The Ventura Botanical Gardens (VBG), in association with music industry heavy weight and local business owner Mark Hartley and Nederlander Productions, have proposed a June through October concert series in the upper parking lot behind city hall that overlooks the ocean. A 1,900-capacity tent, akin to the tents at Coachella Valley Music and Arts Festival, would be erected during the concert season. The series, the proposal states, is designed to attract awareness to the botanical gardens, as well as be a revenue stream for the cultural affairs and public arts commission on the direct sale of every ticket.

The venue operations would be a near-replica of that of other Nederlander venues, such as the Santa Barbara Bowl and the Greek Theater in Los Angeles. A bike valet and shuttles to and from the venue would also be a part of the attraction.

“It would be at the entrance to where the botanical gardens begin,” said Hartley, whose management company Fitzgerald-Hartley has a roster ranging from Brad Paisley to Colbie Caillat and Robert Cray. “It’s branding — if you talk about other Nederlander operations in terms of advertising, Ventura will be on there. We don’t have anything like that.”

Headquartered in Los Angeles, Nederlander produces live entertainment throughout the Western United States, promoting headlining talent in outdoor amphitheaters and arenas to attract a capacity far exceeding any venue in Ventura County. 

 
“I think the model, as it has been laid out, is going to be huge for Ventura,” said Moss Jacobs, vice president of talent at Nederlander Concerts and longtime area resident. “I know, for doing shows in the 805 area code for half of my life, that Ventura has a huge appetite for music. Nederlander thinks it’s a total fit for what we do.”

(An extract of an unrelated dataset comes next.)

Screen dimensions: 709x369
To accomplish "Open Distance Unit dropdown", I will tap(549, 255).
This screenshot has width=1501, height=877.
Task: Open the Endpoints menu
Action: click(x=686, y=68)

Both Hartley and Jacobs mentioned the economic impact the concert series would bring to the city. Downtown merchants, restaurants, bars, hotels and parking meters would likely receive a huge boost during the concert season.

But the city is not without its reservations. Concerns about fire, sound and parking have risen from the proposal, and officials still need reassurance before moving forward.

 
“It’s a fantastic idea, a win-win for downtown, the botanical gardens and Ventura as a whole,” said Councilman Brian Brennan. “But there are some issues that need to be looked at. I’d like to have those questions answered before we can make a solid decision.”

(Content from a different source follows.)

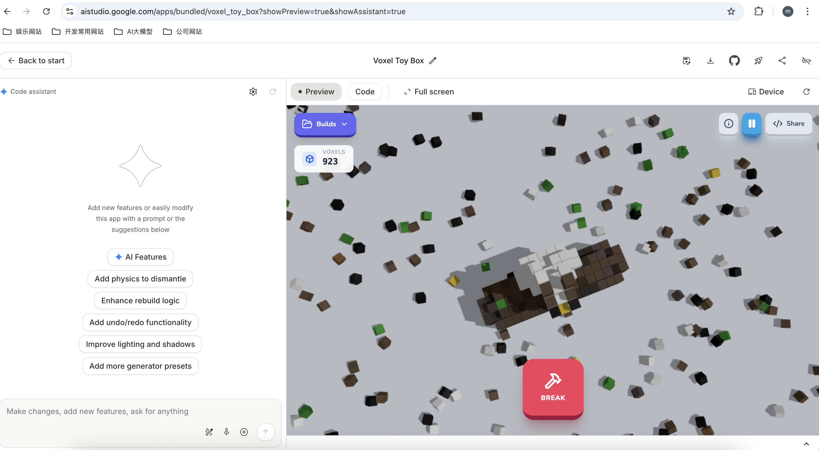Image resolution: width=819 pixels, height=450 pixels.
Task: Click the info icon in preview
Action: click(728, 123)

City Manager Rick Cole agreed. “It’s an intriguing idea, but it’s still preliminary and premature to speculate.”

To address the concerns, Hartley, Jacobs and the VBG would use the same safety precautions used by the Santa Barbara Bowl production team and at other Nederlander venues, with the same fire retardants, exiting plans, bike valet services, signage and restrooms.

“The Santa Barbara Bowl has neighbors right on top of it, more so than here,” said Hartley. “They’ve addressed sound with a strict curfew of 10 p.m., which is agreed to in the artists’ contracts, as well as sound levels.”

The nonprofit VBG has yet to begin construction, but last year the VBG signed a lease/option with the city for the 107 acres at Grant Park. The master plans illustrate five sections of botanical gardens linked by walking paths, and the gardens would eventually include an educational facility, amphitheater, picnic areas, telescopes, stone quarries and a cafe.

“This can raise money and awareness for the botanical gardens,” said Jacobs. “The gardens are a huge deal for us, our kids and our grandkids. One way to get it built is not only by getting money but raising awareness for charitable donations. A venue there addresses both awareness and fundraising.”

The proposal is slated to go before the City Council on March 5, 6 p.m. in Council Chambers, but is subject to change.